> [WHAT THE TASK ASKS]: From the entries that follow, list every line in which the string "dimensions" appears.

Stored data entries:
************
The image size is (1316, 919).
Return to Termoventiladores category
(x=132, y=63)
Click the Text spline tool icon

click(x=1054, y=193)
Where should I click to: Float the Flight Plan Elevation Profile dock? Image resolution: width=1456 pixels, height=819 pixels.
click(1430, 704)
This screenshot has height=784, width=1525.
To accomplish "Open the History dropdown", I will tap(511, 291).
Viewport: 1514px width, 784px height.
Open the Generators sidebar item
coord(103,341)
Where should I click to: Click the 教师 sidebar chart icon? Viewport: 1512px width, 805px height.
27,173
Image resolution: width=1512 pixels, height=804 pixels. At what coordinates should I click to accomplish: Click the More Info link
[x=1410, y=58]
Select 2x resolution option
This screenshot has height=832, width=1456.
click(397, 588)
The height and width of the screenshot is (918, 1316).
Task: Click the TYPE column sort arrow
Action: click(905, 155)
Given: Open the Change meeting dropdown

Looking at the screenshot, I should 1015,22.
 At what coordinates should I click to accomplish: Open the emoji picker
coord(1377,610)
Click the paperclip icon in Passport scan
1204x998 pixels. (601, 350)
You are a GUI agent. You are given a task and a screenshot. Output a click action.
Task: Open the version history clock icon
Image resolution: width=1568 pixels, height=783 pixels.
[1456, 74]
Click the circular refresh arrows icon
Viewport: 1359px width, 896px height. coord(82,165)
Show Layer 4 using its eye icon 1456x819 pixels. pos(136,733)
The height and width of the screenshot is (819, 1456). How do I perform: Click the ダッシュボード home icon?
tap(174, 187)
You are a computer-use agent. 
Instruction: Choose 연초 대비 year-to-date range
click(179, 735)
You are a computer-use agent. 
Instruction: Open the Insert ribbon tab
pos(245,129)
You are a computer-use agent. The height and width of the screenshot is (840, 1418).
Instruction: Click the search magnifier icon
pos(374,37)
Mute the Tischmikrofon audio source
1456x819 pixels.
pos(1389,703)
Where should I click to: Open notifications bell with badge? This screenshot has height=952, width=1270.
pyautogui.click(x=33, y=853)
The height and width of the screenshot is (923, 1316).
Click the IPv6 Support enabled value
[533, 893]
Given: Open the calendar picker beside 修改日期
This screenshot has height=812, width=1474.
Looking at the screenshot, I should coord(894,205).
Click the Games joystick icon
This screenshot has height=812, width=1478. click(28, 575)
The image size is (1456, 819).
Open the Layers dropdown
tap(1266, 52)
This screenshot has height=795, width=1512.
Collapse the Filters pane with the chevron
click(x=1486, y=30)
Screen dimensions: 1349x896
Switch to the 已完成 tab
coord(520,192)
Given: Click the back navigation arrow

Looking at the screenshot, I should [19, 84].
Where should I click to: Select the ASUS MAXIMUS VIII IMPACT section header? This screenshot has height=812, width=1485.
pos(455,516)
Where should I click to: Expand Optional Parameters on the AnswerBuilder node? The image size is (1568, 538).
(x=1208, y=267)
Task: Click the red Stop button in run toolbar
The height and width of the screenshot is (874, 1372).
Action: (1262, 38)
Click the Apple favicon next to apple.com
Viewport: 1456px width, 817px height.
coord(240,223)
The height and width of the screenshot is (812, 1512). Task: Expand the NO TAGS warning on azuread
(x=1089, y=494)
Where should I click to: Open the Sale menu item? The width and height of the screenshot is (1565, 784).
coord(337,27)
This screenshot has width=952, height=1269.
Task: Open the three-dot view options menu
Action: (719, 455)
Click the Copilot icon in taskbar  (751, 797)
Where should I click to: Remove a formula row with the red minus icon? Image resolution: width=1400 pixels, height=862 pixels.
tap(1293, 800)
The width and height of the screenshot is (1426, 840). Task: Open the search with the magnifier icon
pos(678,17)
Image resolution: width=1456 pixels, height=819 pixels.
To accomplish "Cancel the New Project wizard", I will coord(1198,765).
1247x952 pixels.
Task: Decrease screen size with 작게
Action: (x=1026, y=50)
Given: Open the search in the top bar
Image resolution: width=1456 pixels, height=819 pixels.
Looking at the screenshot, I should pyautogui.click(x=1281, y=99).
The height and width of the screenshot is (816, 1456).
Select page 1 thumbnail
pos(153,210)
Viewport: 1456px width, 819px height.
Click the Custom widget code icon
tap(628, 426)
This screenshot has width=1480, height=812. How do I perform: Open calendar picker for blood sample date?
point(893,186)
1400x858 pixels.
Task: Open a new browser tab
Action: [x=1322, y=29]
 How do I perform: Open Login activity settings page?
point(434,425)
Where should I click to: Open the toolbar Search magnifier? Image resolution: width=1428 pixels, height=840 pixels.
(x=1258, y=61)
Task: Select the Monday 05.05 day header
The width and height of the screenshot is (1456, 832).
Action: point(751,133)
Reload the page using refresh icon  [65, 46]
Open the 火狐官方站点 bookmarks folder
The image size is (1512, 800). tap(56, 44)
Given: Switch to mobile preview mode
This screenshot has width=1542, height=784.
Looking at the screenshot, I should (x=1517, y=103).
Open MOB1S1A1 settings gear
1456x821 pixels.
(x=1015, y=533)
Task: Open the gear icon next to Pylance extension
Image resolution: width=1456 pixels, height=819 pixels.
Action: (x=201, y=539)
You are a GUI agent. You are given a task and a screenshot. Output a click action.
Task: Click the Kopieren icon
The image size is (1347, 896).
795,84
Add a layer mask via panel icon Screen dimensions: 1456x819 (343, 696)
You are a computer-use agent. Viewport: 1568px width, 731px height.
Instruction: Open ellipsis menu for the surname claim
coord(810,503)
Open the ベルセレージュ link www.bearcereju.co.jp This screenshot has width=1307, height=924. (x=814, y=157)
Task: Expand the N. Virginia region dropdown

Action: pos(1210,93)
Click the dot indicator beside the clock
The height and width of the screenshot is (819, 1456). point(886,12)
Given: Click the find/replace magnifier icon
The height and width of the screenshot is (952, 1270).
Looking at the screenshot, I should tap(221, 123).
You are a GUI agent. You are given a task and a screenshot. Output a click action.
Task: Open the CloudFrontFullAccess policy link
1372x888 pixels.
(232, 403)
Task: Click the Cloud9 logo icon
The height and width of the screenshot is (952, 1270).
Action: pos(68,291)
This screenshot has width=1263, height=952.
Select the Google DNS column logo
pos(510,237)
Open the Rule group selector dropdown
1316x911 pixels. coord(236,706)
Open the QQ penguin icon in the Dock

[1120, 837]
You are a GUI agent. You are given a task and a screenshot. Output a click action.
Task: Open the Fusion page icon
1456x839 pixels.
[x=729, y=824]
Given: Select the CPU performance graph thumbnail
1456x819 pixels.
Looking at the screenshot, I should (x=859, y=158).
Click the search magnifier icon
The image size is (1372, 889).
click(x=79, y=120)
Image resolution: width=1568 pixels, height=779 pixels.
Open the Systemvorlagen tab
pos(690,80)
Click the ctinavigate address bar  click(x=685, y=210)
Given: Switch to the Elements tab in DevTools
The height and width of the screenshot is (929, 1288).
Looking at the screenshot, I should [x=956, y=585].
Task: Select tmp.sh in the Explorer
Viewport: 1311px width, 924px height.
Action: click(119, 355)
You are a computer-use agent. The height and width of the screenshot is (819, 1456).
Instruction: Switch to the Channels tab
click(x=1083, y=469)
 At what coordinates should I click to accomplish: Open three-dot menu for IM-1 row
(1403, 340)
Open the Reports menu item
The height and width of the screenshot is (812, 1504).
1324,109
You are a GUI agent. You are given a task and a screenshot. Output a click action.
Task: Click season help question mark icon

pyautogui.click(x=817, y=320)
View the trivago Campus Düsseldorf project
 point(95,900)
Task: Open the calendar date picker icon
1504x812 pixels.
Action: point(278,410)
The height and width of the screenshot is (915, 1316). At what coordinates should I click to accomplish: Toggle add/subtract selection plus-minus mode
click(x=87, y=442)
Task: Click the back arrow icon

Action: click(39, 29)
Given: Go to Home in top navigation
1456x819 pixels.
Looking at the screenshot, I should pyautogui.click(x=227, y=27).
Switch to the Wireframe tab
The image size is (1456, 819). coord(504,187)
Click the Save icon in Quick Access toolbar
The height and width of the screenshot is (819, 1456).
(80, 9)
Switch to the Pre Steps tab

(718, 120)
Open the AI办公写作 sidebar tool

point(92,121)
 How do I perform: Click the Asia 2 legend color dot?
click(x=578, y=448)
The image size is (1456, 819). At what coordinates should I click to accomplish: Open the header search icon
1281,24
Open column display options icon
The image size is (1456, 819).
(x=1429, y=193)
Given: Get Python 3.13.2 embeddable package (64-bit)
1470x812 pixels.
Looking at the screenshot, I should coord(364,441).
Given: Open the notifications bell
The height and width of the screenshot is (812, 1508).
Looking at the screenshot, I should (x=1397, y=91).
************
> [ANSWER AREA]:
Screen dimensions: 1349x896
Add a layer mask via panel icon Screen dimensions: 1456x819 (343, 696)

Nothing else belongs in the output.